# Goal
Return the lines of the items that begin with the line containing "coordinates (213, 720)." and end with the line containing "pyautogui.click(x=542, y=48)", both included, reproducing them exactly.

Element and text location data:
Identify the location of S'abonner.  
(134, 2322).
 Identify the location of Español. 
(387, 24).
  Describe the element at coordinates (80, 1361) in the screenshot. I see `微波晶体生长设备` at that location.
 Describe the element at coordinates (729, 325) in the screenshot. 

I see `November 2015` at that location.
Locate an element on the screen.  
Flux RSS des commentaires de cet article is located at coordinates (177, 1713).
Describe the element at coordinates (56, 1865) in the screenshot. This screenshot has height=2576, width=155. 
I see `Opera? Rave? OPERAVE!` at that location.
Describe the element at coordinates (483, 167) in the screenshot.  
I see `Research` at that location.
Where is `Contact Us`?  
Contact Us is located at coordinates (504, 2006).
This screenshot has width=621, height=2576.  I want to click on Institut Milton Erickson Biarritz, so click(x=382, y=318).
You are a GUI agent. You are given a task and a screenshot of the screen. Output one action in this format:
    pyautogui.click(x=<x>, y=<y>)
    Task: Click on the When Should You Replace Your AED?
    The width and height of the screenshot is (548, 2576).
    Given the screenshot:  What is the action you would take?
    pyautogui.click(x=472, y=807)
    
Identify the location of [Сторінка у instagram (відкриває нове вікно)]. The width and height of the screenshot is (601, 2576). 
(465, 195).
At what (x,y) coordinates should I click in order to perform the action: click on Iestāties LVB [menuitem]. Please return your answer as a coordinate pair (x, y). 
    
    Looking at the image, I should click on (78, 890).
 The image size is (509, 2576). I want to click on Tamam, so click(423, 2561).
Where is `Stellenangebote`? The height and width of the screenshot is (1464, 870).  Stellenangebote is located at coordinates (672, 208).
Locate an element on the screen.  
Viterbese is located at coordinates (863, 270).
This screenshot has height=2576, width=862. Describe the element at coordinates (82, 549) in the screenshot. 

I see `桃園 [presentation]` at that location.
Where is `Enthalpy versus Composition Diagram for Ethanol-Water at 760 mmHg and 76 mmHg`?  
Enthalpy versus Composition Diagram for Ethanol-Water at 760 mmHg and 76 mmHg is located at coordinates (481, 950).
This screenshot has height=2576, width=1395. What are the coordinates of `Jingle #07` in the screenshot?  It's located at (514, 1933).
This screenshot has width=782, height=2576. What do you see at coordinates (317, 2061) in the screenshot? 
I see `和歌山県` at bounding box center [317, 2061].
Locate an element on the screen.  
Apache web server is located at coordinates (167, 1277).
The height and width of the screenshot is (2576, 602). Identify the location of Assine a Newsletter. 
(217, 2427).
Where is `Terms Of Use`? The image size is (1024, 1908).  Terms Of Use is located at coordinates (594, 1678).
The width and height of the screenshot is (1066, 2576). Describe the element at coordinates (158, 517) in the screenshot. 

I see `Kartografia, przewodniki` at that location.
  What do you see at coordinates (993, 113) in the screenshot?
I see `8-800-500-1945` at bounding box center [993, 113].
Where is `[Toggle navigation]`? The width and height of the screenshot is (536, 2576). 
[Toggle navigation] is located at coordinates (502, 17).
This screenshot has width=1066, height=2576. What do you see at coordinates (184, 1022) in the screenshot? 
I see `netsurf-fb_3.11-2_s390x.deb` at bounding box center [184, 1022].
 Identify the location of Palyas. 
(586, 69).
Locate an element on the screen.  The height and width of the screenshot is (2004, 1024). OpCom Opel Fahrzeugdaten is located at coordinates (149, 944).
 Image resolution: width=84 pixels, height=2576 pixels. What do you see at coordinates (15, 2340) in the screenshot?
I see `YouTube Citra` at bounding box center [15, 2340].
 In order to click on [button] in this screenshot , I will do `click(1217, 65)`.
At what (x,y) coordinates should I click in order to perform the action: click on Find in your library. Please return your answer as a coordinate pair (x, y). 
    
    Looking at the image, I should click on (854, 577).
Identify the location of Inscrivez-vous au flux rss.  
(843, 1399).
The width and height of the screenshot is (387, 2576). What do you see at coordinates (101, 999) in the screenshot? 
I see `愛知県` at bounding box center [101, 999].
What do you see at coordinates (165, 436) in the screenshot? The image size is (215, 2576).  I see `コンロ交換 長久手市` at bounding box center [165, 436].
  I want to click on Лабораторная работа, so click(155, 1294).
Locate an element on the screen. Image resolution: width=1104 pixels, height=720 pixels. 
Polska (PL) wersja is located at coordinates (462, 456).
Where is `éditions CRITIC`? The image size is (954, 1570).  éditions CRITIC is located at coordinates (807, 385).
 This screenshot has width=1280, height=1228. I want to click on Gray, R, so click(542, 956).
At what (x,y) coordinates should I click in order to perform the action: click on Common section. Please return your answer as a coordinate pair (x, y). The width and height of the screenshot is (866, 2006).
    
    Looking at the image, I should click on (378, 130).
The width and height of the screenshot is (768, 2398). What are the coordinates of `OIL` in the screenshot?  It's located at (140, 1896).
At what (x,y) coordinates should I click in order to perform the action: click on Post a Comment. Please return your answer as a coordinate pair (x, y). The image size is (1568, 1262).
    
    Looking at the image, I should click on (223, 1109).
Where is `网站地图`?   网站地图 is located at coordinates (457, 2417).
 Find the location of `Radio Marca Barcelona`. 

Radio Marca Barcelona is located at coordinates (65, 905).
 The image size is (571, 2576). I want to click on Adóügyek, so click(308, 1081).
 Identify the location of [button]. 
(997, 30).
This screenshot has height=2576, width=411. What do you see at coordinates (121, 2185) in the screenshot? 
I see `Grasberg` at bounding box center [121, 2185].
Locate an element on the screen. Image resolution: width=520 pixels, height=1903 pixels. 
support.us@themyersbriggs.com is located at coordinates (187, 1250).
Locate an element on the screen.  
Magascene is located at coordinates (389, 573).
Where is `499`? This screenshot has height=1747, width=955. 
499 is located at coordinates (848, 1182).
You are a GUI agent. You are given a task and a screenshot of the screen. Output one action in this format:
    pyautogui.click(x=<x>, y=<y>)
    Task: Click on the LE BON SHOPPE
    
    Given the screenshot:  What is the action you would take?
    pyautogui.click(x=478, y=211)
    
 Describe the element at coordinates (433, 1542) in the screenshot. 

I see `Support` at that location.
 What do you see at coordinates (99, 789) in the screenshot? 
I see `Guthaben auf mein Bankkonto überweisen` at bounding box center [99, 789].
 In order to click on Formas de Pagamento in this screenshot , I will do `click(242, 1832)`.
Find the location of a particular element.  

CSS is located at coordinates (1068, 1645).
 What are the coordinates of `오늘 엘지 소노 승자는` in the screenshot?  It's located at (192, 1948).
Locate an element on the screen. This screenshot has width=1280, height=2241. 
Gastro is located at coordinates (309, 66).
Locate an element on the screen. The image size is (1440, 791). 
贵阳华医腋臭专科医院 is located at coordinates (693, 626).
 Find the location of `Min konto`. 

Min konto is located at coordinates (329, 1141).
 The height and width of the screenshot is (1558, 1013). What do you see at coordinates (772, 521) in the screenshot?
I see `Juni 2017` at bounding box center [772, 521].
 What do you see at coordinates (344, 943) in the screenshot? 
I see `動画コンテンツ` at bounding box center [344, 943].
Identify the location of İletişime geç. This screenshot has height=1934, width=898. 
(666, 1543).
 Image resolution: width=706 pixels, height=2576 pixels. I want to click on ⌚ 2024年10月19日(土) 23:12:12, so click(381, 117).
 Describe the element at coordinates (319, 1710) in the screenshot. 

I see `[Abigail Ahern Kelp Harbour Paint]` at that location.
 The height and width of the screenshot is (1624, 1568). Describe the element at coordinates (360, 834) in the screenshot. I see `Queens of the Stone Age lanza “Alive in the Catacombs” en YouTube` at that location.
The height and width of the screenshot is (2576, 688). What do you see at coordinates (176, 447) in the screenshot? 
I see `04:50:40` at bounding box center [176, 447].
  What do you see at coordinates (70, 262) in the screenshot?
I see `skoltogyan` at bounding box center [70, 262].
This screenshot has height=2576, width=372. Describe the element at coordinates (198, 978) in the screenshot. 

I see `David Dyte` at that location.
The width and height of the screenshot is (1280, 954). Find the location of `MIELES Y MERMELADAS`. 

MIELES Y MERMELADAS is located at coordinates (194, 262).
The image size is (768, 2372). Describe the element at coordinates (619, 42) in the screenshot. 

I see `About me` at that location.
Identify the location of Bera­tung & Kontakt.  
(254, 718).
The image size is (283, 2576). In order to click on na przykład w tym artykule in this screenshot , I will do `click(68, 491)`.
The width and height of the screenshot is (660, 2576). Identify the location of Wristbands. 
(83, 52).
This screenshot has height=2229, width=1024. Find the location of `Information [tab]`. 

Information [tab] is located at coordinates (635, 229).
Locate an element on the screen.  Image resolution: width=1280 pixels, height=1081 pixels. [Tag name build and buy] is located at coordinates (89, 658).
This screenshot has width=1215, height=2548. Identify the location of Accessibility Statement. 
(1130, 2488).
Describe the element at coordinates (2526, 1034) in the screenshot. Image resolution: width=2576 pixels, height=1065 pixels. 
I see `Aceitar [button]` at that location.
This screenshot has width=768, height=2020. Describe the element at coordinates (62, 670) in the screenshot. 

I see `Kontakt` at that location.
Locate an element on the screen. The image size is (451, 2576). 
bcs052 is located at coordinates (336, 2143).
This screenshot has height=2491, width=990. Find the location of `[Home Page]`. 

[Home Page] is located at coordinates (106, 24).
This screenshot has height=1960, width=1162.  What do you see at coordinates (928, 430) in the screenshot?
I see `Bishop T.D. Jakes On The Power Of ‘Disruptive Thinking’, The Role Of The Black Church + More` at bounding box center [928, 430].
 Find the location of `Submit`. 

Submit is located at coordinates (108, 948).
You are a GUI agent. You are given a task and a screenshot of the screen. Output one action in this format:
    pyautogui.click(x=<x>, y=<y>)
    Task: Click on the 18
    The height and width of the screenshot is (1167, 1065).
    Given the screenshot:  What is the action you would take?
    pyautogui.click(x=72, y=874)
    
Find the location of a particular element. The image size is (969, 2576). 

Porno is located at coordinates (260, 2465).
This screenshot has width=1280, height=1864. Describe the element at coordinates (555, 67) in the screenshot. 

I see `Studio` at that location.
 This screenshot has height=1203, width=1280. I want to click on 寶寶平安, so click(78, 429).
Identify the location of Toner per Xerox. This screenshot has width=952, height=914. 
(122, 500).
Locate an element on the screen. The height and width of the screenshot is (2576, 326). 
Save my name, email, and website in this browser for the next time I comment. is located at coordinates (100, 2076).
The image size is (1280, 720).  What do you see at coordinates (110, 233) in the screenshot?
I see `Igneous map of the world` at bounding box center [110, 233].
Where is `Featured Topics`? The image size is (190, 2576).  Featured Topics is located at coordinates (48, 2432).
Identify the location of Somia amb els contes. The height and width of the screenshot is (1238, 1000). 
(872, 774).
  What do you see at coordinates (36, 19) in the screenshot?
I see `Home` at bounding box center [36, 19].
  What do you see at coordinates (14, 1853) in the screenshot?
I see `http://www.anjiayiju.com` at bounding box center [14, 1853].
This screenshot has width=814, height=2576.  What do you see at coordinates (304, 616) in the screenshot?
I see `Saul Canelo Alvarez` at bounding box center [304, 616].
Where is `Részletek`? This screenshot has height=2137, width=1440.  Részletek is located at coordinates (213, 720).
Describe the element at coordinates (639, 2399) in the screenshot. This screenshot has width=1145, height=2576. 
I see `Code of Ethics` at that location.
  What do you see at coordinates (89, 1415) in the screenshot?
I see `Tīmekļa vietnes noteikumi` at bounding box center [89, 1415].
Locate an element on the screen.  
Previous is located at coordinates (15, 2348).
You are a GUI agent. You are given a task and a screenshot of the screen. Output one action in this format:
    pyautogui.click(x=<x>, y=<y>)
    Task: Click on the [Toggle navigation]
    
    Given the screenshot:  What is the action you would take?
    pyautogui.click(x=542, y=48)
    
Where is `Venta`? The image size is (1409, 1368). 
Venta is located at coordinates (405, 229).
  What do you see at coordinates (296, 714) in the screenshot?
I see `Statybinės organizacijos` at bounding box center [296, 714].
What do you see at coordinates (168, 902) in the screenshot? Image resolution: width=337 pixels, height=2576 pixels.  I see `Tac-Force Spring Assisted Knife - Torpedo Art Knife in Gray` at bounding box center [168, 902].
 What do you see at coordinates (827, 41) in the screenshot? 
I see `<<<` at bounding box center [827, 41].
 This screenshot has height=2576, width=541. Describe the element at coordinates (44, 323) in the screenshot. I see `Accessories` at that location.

# Answer below
Where is `Részletek`? This screenshot has height=2137, width=1440.  Részletek is located at coordinates (213, 720).
Describe the element at coordinates (639, 2399) in the screenshot. This screenshot has width=1145, height=2576. 
I see `Code of Ethics` at that location.
  What do you see at coordinates (89, 1415) in the screenshot?
I see `Tīmekļa vietnes noteikumi` at bounding box center [89, 1415].
Locate an element on the screen.  
Previous is located at coordinates (15, 2348).
You are a GUI agent. You are given a task and a screenshot of the screen. Output one action in this format:
    pyautogui.click(x=<x>, y=<y>)
    Task: Click on the [Toggle navigation]
    
    Given the screenshot:  What is the action you would take?
    pyautogui.click(x=542, y=48)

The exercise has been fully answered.